Highly Preferred Toys or Toys Available at Therapy. As I mentioned previously in this post, we limit exposure to these toys to make them more effective when it counts.
We love to keep things as simple as possible, involve movement as much as possible, and rely on activities and toys that encourage socialization. I hope you found this post helpful! If you have any toys you love, be sure to leave them in the comments below so we can all discover even more good stuff for our little ones!

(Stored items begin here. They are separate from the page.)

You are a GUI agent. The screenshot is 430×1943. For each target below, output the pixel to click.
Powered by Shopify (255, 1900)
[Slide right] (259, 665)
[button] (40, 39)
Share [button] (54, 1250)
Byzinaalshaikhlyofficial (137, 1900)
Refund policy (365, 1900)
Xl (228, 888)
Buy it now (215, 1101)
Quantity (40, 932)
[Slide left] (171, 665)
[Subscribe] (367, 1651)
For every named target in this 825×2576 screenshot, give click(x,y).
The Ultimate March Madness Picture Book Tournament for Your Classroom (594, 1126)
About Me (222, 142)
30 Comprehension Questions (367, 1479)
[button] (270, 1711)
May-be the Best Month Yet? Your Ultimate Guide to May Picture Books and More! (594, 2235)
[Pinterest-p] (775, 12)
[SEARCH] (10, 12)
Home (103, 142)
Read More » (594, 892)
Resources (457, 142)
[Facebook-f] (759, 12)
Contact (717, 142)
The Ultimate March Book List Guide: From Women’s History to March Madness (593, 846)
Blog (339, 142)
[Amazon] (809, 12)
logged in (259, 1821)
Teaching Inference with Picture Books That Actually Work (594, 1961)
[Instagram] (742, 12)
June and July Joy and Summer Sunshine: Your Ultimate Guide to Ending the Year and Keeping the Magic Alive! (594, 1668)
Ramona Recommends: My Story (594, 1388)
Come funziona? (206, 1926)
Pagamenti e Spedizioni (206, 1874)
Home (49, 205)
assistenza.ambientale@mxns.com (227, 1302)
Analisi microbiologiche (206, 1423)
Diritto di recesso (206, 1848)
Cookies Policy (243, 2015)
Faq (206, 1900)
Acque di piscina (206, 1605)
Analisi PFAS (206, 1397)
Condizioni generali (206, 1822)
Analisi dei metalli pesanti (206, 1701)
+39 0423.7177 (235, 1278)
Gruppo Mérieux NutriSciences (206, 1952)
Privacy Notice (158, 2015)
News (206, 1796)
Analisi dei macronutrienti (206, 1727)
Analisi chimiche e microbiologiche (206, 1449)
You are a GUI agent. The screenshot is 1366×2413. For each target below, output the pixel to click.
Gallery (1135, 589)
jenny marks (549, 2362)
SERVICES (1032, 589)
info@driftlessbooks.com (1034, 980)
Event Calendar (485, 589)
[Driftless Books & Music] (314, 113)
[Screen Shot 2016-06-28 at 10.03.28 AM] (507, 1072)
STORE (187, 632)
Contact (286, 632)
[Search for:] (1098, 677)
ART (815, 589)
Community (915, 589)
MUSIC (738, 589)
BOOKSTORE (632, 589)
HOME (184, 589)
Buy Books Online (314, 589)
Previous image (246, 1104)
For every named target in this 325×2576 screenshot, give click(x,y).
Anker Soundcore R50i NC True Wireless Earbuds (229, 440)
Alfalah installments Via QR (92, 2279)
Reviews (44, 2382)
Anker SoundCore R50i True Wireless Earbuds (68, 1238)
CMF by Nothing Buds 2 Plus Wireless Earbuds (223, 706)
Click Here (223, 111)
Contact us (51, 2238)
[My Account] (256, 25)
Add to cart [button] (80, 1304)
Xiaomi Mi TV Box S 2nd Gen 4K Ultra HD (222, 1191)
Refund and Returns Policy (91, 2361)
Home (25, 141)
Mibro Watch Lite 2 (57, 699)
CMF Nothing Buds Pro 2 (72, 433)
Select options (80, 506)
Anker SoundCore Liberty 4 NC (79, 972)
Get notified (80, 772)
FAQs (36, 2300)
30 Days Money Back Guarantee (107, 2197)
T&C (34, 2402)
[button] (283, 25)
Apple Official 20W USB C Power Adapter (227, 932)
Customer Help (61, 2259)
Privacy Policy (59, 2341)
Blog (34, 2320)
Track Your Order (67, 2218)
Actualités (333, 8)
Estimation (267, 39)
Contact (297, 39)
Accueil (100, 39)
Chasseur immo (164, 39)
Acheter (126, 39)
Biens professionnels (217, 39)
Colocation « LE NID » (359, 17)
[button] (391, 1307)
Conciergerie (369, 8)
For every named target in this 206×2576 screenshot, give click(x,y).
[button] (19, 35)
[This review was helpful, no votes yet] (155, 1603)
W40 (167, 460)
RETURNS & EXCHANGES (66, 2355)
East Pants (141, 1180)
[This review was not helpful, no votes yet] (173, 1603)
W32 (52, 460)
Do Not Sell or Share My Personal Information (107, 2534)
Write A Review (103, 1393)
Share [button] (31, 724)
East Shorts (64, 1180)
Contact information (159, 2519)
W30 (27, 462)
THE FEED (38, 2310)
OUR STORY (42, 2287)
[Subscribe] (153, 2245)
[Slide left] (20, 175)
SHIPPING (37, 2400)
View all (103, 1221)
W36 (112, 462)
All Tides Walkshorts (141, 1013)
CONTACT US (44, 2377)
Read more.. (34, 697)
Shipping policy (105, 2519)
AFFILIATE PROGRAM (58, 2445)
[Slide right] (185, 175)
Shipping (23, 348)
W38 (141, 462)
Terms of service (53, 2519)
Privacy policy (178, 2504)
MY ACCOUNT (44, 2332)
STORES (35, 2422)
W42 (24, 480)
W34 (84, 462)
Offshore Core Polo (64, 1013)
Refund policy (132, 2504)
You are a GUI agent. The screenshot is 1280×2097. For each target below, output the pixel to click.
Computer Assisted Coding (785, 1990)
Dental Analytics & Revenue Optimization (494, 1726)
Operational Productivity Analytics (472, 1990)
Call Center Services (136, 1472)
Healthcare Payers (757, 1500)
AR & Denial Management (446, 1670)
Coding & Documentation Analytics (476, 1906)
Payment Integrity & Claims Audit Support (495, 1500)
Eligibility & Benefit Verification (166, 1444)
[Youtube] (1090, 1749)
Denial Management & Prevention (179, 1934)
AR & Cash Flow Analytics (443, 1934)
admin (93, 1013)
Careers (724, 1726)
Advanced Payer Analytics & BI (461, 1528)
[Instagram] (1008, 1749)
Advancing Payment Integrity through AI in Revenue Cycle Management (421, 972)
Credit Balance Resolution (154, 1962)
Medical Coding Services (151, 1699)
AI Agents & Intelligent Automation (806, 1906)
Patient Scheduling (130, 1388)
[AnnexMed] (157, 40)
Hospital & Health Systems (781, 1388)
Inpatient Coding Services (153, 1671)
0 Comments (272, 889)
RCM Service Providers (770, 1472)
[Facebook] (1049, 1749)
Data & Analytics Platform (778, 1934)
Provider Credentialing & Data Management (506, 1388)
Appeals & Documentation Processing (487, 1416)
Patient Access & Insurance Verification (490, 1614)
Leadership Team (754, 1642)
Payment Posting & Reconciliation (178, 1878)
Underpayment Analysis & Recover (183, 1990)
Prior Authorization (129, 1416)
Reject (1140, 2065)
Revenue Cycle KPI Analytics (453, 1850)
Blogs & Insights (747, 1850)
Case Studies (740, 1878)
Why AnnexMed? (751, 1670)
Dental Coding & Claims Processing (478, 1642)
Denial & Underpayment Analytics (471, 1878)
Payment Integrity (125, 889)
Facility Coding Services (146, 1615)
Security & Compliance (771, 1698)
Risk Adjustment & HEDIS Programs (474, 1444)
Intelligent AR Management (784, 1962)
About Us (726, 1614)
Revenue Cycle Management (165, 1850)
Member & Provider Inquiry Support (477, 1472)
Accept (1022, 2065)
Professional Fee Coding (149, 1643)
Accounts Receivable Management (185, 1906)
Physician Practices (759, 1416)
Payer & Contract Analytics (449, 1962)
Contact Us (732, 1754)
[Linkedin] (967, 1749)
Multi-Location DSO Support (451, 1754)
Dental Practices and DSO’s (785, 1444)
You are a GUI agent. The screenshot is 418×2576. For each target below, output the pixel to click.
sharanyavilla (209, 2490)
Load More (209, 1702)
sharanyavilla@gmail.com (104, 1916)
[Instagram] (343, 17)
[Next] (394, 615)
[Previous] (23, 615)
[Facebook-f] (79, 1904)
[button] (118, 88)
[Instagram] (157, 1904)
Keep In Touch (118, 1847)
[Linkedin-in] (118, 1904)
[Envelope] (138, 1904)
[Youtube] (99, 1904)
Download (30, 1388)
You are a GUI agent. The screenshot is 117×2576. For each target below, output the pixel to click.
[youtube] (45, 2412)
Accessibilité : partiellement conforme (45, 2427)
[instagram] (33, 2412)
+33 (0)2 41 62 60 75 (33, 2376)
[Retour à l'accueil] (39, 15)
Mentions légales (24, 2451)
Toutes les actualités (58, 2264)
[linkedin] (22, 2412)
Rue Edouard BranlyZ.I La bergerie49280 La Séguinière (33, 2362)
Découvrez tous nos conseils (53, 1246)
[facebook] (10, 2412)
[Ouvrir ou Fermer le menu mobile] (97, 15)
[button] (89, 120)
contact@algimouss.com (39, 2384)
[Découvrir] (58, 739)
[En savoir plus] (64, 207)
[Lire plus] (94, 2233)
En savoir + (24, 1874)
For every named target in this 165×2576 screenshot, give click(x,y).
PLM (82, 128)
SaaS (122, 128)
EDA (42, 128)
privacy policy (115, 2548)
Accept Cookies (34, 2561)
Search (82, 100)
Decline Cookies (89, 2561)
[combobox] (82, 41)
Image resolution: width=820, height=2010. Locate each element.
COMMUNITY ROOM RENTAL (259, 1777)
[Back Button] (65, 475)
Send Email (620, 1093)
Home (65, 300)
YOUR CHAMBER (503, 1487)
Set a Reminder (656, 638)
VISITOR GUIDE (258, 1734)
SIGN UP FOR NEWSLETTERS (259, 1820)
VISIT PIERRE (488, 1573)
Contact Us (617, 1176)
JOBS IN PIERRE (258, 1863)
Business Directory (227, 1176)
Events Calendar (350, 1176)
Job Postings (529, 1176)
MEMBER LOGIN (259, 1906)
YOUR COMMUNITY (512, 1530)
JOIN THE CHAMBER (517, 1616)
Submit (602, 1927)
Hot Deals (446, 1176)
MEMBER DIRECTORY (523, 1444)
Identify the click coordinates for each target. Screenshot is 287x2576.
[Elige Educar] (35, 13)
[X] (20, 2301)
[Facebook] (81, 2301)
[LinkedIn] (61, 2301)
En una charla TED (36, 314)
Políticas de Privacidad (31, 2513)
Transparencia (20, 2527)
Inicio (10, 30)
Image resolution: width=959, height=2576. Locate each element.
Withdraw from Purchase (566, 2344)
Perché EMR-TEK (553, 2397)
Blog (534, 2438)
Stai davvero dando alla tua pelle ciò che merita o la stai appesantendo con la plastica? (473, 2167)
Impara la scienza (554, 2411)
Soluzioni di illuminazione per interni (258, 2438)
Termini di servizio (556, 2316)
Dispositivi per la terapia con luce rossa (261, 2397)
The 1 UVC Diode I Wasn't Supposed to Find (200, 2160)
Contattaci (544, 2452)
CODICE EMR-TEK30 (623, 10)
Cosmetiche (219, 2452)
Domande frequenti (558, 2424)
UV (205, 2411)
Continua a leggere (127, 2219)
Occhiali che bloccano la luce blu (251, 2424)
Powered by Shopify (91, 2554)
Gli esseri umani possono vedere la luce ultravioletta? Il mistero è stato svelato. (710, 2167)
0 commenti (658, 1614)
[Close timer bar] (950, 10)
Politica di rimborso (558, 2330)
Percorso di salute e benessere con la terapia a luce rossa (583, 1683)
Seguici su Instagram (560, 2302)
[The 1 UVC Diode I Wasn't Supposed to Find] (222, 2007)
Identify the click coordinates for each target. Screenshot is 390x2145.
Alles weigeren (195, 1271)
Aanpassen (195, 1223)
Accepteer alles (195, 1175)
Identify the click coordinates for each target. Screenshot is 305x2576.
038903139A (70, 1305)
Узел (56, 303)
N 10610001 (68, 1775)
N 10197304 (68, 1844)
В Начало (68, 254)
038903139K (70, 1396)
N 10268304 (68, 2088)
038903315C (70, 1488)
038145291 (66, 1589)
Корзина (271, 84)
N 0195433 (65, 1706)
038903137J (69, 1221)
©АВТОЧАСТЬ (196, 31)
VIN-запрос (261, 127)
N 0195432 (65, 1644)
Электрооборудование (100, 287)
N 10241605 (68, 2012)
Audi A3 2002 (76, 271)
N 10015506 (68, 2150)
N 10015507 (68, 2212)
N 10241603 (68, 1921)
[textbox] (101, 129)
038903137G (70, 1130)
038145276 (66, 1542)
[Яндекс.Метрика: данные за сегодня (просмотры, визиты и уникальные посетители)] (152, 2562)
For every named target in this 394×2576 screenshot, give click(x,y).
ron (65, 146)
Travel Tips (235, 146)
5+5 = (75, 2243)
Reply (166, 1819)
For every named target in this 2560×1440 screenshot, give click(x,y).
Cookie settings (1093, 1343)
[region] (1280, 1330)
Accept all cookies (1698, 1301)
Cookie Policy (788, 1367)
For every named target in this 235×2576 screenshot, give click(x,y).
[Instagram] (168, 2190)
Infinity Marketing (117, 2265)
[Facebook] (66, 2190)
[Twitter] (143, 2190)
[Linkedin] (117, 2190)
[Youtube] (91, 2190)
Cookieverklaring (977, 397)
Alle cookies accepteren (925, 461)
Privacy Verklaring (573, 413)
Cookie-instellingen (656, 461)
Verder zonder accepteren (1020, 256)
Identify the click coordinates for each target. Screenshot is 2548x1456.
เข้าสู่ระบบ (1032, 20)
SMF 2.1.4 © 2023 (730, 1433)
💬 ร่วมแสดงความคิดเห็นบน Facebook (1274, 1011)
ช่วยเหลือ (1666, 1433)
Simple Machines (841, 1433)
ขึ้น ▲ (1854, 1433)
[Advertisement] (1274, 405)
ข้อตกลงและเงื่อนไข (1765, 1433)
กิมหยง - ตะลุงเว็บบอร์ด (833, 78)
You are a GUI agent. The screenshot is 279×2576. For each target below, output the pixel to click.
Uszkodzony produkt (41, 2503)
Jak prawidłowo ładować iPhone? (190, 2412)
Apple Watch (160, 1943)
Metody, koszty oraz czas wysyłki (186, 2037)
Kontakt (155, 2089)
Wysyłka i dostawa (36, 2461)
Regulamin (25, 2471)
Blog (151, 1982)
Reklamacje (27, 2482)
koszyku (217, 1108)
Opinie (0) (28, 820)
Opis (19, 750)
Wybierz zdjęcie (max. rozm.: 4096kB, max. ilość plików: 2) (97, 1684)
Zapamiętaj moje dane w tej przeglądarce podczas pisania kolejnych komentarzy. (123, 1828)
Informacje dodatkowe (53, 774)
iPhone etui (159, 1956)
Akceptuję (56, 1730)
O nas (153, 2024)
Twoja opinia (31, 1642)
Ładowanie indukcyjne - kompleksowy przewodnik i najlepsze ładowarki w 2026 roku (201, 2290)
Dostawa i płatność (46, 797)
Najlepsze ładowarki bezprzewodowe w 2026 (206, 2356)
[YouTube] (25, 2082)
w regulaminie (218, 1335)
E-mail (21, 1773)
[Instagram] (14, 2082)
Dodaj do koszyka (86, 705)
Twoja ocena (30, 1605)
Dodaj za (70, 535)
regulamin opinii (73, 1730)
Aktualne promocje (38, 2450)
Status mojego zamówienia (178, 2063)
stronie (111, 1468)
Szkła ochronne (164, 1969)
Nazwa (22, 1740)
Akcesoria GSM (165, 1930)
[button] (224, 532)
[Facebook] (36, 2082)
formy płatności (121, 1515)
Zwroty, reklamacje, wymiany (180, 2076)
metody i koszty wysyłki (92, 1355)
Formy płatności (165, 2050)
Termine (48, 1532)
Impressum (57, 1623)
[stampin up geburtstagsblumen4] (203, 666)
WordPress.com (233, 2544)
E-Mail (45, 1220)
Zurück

One of favorite OT suggested toys for deep pressure is a “bean box” – $8 for the big black storage tub at Costco and $20 for 50 lbs of pinto beans from Smart and Final. She can sit in there, pour the beans, dig her hands into them, use a spoon to stir in a bowl etc. my big kid likes it too, as do visiting kids! Best $30 toy I’ve bought!
Yes, we love sensory bins! You can use rice, beans, kinetic sand (mentioned in the post), etc and even put different little toys inside so they can dig for those items. So much fun, and like you said, perfect for deep pressure!